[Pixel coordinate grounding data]

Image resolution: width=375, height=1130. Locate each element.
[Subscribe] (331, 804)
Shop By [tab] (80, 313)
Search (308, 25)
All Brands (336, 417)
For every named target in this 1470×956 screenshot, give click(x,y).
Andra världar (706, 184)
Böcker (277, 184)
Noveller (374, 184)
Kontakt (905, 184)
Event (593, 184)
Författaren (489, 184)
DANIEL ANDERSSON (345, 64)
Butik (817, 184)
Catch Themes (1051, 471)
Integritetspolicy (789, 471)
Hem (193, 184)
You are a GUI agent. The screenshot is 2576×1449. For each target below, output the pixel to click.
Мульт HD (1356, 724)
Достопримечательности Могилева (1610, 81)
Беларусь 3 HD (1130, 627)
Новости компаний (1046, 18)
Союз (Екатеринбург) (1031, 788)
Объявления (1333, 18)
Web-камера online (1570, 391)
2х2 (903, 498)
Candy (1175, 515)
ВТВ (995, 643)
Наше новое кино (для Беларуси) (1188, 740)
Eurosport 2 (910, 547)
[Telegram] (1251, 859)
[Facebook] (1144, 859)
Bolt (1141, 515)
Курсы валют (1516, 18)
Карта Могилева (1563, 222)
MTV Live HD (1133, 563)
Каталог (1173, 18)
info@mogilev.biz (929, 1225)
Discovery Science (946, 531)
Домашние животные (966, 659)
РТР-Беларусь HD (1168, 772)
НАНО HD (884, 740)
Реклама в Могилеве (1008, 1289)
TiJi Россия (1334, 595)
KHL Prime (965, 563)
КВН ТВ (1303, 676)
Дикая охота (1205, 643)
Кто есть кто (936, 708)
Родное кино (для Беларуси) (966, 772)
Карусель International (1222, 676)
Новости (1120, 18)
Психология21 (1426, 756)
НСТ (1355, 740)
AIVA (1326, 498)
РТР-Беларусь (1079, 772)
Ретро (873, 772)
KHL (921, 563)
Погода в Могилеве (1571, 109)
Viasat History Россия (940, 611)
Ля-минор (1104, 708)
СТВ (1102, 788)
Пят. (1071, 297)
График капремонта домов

> **DIRECTIONS**: Go through the records and pull out each line that includes the word "click".

> **SOLUTION BELOW**:
For every named target in this 1470×956 screenshot, give click(x,y).
You are a GUI agent. The screenshot is 2576×1449. For each target below, output the pixel to click.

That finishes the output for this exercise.